**Data on locating visible targets:**
::::::
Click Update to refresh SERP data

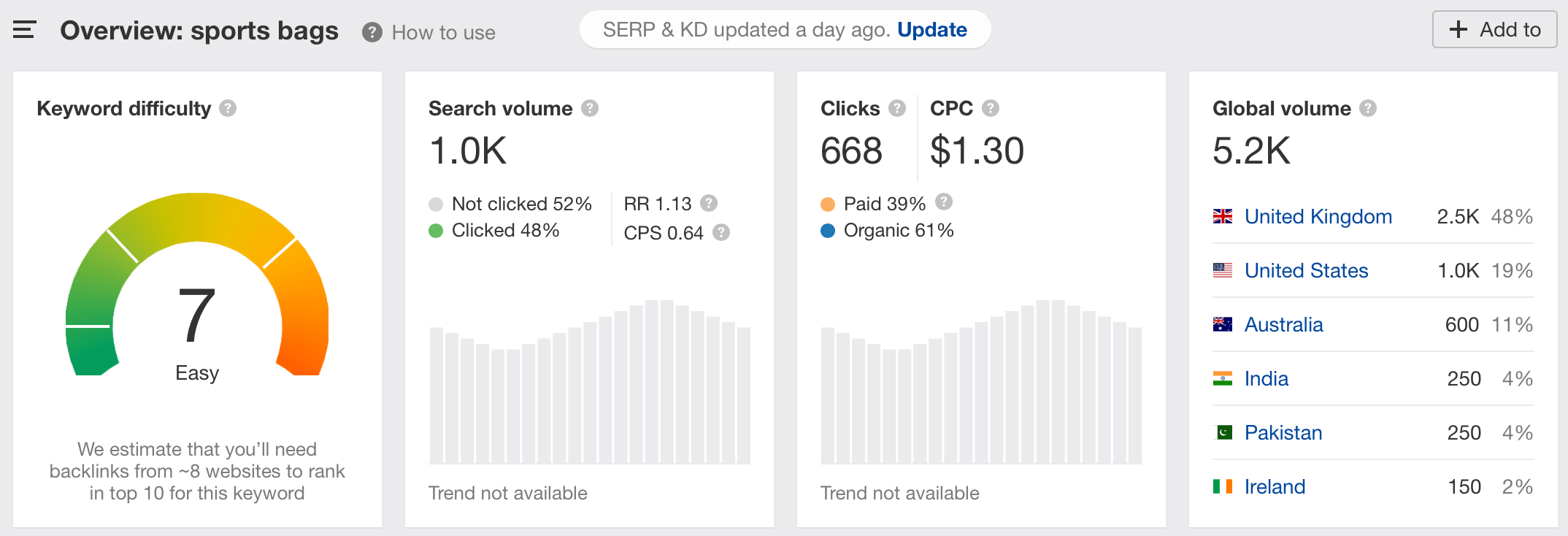(x=932, y=30)
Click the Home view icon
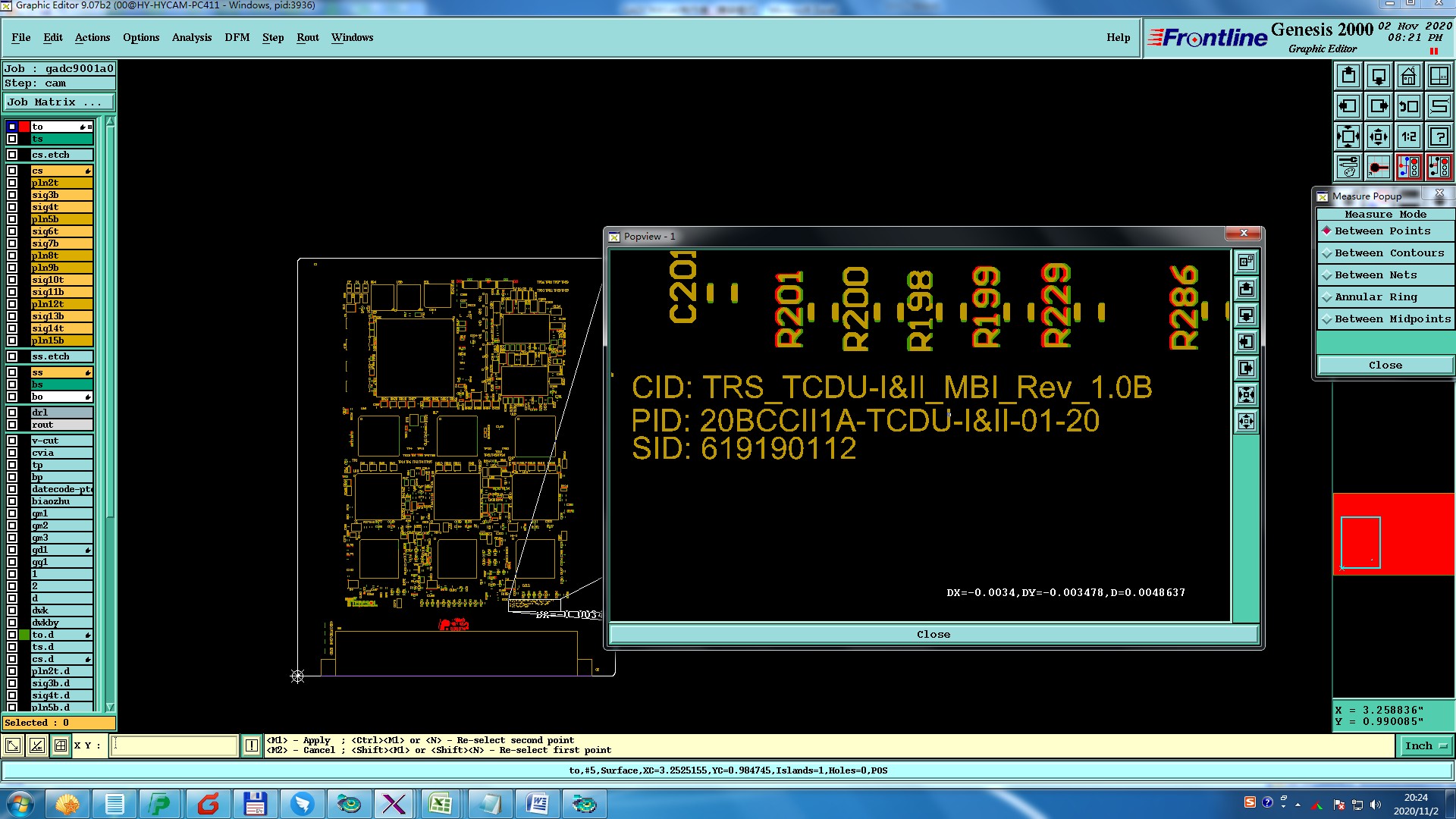The image size is (1456, 819). click(x=1408, y=76)
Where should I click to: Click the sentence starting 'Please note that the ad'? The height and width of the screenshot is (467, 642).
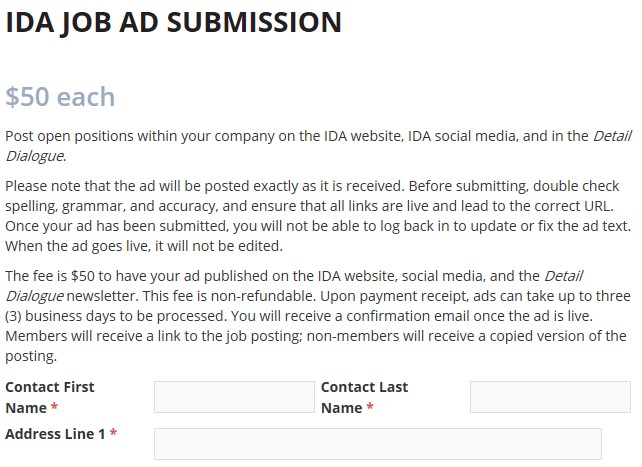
::::::
**Written instruction:**
Arrange the text lines of the rows above as a numbered list, skipping any blank lines. Leave the pictures out.

**Reply:**
1. Click Update to refresh SERP data
2. (x=932, y=30)
3. Click the Home view icon
4. The image size is (1456, 819). click(x=1408, y=76)
5. Where should I click to: Click the sentence starting 'Please note that the ad'? The height and width of the screenshot is (467, 642).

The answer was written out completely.